Oversight of Tier 1 suppliers is relatively easy to achieve. Beyond that, it’s another matter. Few companies have visibility across multiple tiers of their supply chains, all the way to the farm, mine or other sources of raw materials.

“Most organizations today are still at a very basic level, still trying to break out of their own four walls,” Alam said. That makes visibility of Tier 2 and beyond a dream. High-tech and life sciences are doing a better job of acquiring “N-tier” visibility, he said, but for most industries and businesses, it’s a long way to go.

Companies today are directing their limited resources to initiatives that show a rapid return on investment. And that’s where the procurement organization is in a position to shine. Just putting a stop to “maverick” spending that departs from designated suppliers can yield dramatic results in just three to four months, Alam said. And the success of such a project can fuel additional initiatives aimed at producing similarly quick results.

When it comes to the discounts and spending discipline that are the result of procurement initiatives, “the ROI discussion is just so simple,” Alam said. “Implementation times are shorter, and in some cases the project ends up funding the rest of the transformation.”

Tighter collaboration with suppliers becomes even more vital as original equipment manufacturers seek to diversify sourcing, especially from China. A combination of the pandemic and geopolitical tensions between the U.S. and China has awakened OEMs to the need to spread their business to other regions, including those closer to American markets.

Alam said companies face a “tremendous” amount of work in order to tackle N-tier visibility. The solution is twofold: acquisition of new technology, and a willingness to share information. 
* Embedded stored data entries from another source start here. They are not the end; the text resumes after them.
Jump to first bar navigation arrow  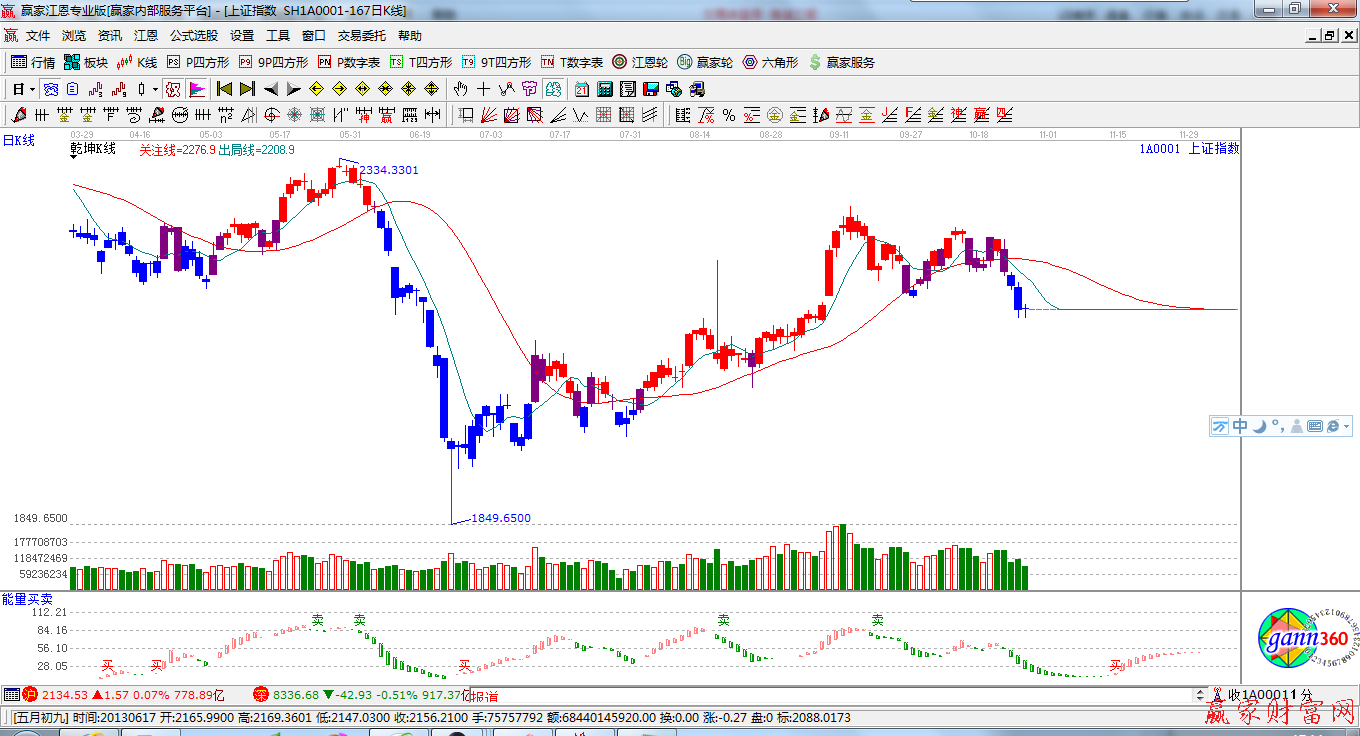click(224, 89)
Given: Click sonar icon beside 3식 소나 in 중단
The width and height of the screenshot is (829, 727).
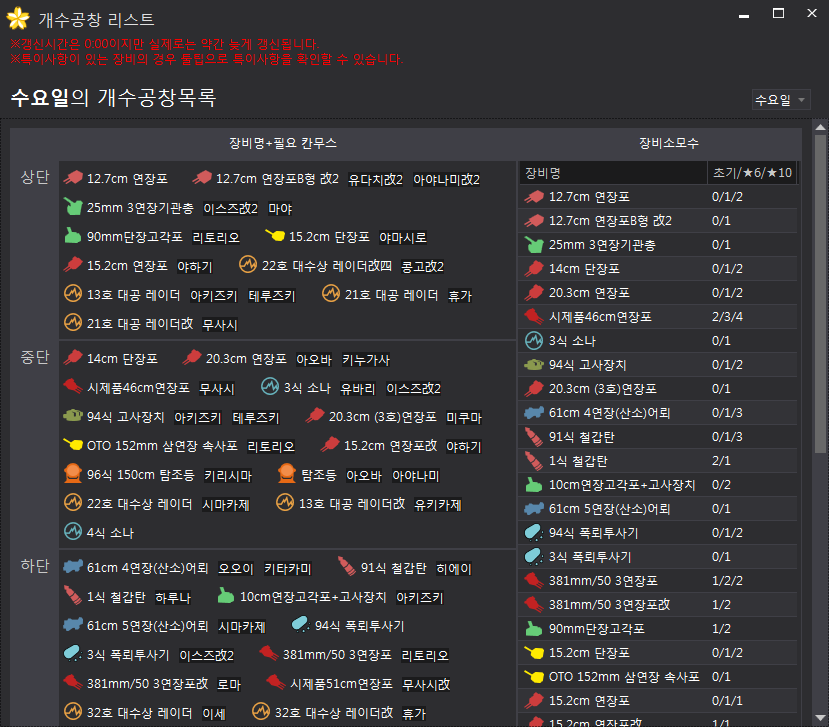Looking at the screenshot, I should [269, 388].
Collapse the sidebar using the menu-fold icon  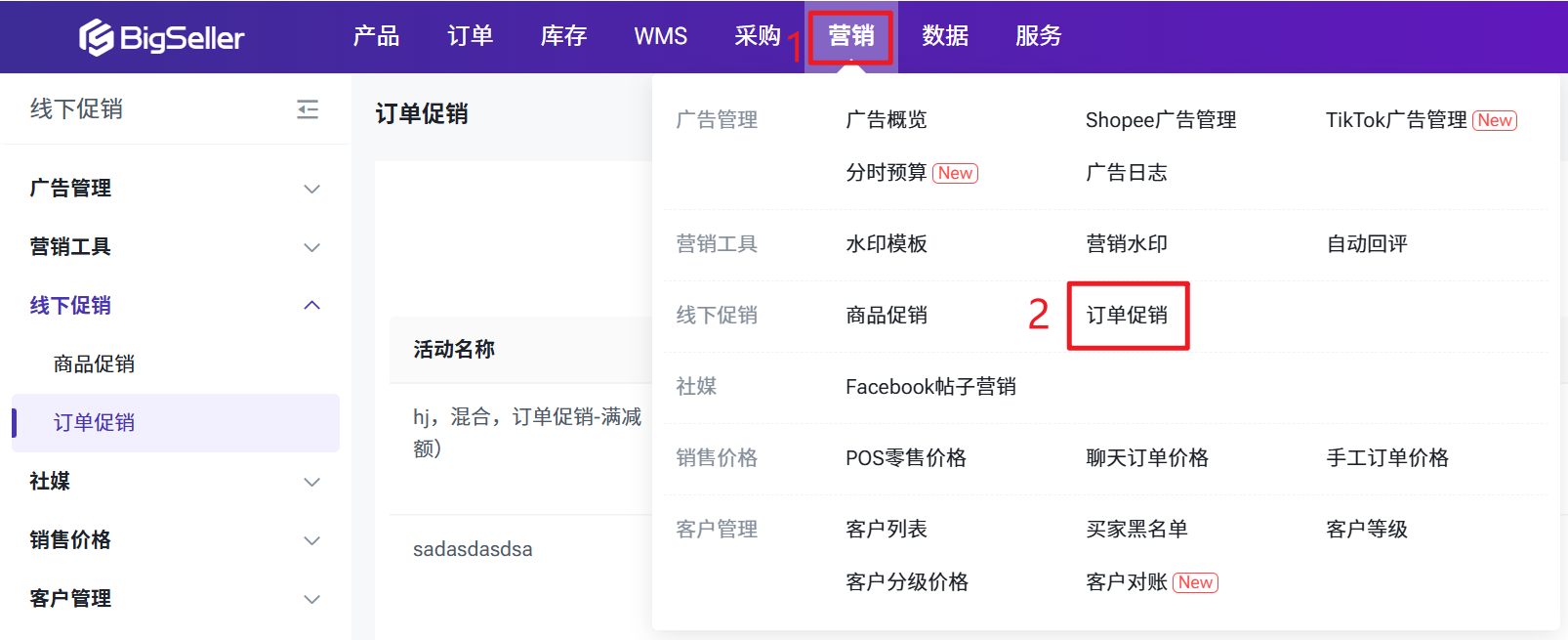tap(308, 109)

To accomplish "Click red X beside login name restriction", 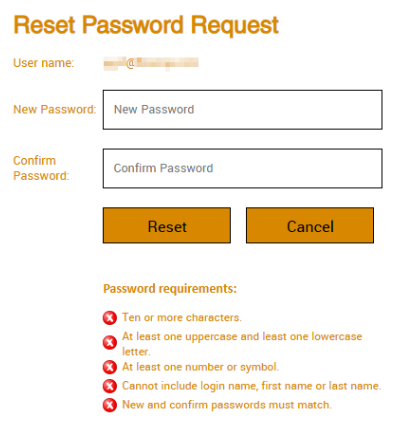I will click(110, 386).
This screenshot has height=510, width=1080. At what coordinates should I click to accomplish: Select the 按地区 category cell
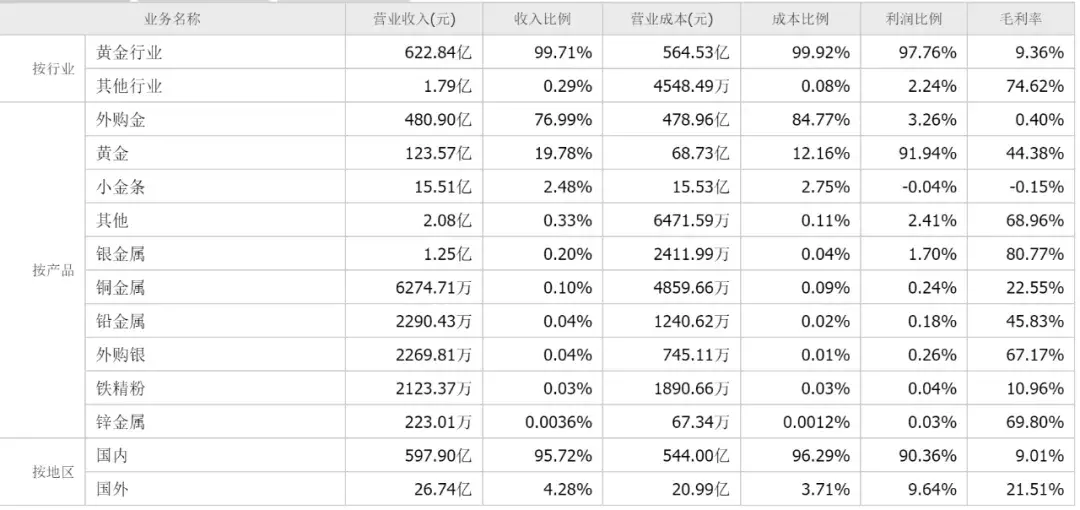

New applications residing in the cloud can enable the exchange of data between buyer and supplier. But whether the parties are willing to embrace the ethos of collaboration, by sharing sensitive and proprietary information, is another question.

Still, that reluctance is beginning to crumble. “Because of geopolitical conditions, people are now more willing to participate,” Alam said. “Ten years ago, that willingness didn’t exist. Today, most organizations know this is the right thing to do, as long as they have control over what and when they share.” 

Thurman said projects to enhance supply chain stability must be pursued in phases. “I think it’s rare that you find a company that can transform 100% of their processes at one time. It’s not just a question of budget, but fatigue — the capability for [handling] process change.”

Even for companies that have the resources to proceed on multiple fronts, Thurman urges caution. “I prefer to see a roadmap that we can walk toward and introduce a solution into one area, then move to the next.”

The key, she said, lies in sitting down with customers and learning about their individual pain points. “Tell me about how you operate today — where your waste and cost structure is. For example, if you hand me your spend data for the last 12 months, with no process in place, I can look right away and tell you that you have five categories where you need to apply rationalization and can deliver a lot of savings.”

That kind of well-thought-out exercise seems increasingly necessary for companies facing strict limitations on spending. But external pressures threaten to disrupt the financial playbook at any time. Reluctance to spend now on ESG initiatives, for instance, opens up companies to huge penalties in the near future. And the need to address the dynamics of the changing market for talent, both full-time and contingent, is equally important. For corporate and supply chain leaders, the next few years are likely to see too little money chasing too many projects — and some tough decisions needing to be made.